What is needed =
Present the rows from the start through the line containing "coord(18,20)" as a numbered list, leaving out any blank lines.

Rows contained in a dataset
**********
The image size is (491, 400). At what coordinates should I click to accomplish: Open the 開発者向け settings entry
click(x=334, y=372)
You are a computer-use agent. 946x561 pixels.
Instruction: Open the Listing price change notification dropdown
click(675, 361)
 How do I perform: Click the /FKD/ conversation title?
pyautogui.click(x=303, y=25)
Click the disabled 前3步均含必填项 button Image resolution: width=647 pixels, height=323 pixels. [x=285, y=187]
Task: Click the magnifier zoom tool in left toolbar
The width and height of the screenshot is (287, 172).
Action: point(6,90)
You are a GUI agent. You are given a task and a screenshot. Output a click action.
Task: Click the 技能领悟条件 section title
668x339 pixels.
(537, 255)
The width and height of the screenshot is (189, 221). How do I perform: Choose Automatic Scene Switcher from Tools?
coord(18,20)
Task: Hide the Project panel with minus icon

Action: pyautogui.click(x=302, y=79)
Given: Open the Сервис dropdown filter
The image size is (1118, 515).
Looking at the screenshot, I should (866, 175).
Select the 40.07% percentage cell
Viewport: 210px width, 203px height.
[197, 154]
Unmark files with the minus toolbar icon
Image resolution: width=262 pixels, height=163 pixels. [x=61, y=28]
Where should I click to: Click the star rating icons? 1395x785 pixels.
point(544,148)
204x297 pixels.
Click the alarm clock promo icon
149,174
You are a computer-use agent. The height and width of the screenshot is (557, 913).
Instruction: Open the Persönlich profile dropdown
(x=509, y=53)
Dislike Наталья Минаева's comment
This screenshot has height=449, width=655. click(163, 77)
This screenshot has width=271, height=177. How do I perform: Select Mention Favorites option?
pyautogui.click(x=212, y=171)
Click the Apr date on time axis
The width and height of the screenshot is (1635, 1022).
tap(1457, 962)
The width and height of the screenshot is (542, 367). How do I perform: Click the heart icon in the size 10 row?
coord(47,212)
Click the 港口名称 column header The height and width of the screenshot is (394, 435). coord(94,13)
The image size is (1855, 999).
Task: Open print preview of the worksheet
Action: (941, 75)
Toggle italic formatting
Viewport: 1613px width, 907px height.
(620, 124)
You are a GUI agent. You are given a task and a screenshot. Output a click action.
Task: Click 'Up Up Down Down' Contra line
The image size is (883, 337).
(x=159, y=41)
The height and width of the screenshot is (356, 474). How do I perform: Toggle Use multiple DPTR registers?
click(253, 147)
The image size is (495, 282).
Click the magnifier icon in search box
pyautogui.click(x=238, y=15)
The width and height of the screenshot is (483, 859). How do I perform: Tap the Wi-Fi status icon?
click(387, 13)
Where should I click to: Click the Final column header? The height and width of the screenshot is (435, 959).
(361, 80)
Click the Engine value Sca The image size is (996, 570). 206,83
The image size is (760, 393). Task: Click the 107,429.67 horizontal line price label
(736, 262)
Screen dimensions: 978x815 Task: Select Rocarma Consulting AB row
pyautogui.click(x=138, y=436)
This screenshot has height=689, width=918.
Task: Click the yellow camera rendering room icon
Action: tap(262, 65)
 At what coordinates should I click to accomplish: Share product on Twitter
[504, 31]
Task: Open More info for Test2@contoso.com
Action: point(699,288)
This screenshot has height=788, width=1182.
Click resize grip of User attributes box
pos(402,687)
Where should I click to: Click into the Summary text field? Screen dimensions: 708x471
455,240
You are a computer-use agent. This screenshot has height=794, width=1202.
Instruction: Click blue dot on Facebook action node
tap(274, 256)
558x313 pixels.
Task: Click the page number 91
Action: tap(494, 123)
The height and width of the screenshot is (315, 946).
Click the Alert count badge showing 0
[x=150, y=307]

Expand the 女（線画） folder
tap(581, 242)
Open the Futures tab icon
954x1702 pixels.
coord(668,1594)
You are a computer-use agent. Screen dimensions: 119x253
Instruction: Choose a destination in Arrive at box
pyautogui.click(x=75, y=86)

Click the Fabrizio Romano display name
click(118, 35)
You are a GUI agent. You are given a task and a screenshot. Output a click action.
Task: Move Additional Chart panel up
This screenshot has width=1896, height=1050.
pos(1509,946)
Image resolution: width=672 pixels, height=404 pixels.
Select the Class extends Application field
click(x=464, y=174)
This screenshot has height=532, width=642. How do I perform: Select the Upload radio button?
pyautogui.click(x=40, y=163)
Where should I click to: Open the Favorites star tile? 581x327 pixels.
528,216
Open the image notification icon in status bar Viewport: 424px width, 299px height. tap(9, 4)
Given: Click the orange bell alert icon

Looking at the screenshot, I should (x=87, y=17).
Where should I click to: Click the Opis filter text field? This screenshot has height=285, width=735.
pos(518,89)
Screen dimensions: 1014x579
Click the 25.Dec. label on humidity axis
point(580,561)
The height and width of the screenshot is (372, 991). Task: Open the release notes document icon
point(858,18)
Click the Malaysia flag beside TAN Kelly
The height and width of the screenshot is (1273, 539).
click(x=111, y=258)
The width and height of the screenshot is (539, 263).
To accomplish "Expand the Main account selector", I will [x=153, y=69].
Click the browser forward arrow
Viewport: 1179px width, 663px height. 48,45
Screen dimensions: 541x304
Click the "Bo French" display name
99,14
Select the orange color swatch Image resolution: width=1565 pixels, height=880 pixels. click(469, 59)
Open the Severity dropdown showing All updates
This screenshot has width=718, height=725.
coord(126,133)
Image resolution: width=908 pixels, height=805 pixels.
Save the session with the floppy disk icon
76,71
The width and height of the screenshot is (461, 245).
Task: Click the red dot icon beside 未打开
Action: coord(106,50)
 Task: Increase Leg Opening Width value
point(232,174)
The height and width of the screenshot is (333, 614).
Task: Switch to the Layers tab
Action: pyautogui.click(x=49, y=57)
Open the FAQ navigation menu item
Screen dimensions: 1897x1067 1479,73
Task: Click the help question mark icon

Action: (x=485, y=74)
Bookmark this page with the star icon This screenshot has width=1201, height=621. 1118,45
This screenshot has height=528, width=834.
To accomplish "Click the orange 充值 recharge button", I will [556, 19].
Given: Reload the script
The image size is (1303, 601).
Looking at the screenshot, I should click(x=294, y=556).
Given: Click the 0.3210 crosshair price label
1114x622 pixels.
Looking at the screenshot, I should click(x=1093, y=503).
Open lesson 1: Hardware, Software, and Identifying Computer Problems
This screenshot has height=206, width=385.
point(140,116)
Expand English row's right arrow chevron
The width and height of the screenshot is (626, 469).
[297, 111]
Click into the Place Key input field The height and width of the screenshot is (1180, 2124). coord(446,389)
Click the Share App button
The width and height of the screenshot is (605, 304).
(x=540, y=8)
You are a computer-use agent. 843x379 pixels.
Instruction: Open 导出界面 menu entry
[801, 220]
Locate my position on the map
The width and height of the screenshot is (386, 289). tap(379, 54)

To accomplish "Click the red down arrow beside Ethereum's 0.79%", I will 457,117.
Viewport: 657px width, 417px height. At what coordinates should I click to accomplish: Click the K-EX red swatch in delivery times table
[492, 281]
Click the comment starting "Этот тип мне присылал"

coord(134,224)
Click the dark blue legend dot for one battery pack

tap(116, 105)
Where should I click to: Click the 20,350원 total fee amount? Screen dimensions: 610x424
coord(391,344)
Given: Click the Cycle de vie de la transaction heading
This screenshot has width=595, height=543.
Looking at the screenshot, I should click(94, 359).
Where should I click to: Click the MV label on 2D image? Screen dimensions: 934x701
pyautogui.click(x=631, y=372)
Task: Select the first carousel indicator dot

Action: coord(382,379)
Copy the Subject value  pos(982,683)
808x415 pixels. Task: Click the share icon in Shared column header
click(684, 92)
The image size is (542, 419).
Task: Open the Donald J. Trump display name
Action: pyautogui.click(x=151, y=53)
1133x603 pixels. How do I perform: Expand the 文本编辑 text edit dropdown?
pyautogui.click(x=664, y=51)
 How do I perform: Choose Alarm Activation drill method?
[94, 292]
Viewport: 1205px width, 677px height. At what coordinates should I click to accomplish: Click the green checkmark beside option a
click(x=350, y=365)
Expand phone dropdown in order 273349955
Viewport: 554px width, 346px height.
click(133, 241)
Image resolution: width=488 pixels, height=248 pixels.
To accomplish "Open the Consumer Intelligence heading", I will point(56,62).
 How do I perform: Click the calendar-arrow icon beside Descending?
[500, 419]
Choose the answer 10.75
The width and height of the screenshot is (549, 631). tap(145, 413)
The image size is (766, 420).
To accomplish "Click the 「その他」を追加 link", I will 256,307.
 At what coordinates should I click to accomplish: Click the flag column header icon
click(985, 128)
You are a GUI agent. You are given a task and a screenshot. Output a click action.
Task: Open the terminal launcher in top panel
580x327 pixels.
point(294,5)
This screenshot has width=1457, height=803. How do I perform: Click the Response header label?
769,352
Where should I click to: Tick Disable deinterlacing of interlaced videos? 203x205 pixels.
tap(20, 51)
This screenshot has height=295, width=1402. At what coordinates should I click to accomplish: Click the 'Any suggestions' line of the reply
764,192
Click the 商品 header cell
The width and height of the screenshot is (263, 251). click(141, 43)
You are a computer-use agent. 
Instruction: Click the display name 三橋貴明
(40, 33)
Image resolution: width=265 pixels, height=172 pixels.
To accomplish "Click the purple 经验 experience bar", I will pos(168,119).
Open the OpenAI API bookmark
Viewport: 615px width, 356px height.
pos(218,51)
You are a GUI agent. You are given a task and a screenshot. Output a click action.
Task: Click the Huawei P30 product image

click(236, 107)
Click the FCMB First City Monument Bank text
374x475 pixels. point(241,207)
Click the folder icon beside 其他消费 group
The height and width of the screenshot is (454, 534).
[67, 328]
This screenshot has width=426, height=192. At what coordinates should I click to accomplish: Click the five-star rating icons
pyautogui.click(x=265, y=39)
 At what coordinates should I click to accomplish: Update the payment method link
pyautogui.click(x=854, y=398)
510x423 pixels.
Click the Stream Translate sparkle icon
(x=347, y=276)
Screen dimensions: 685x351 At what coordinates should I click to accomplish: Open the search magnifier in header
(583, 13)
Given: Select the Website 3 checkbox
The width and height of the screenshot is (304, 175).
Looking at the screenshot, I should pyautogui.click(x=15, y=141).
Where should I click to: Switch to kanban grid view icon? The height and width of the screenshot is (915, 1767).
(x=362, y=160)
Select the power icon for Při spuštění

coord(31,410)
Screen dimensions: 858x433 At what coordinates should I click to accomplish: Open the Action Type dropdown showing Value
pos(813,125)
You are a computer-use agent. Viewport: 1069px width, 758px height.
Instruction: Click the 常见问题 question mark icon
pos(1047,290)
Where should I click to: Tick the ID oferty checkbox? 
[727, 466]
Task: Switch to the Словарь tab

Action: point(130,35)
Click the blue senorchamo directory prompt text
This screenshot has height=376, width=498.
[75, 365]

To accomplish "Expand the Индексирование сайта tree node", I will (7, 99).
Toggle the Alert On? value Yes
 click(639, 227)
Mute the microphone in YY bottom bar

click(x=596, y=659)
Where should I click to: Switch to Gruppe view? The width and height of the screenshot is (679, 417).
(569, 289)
**********
Exercise answer =
1. The image size is (491, 400). At what coordinates should I click to accomplish: Open the 開発者向け settings entry
2. click(x=334, y=372)
3. You are a computer-use agent. 946x561 pixels.
4. Instruction: Open the Listing price change notification dropdown
5. click(675, 361)
6.  How do I perform: Click the /FKD/ conversation title?
7. pyautogui.click(x=303, y=25)
8. Click the disabled 前3步均含必填项 button Image resolution: width=647 pixels, height=323 pixels. [x=285, y=187]
9. Task: Click the magnifier zoom tool in left toolbar
10. The width and height of the screenshot is (287, 172).
11. Action: point(6,90)
12. You are a GUI agent. You are given a task and a screenshot. Output a click action.
13. Task: Click the 技能领悟条件 section title
14. 668x339 pixels.
15. (537, 255)
16. The width and height of the screenshot is (189, 221). How do I perform: Choose Automatic Scene Switcher from Tools?
17. coord(18,20)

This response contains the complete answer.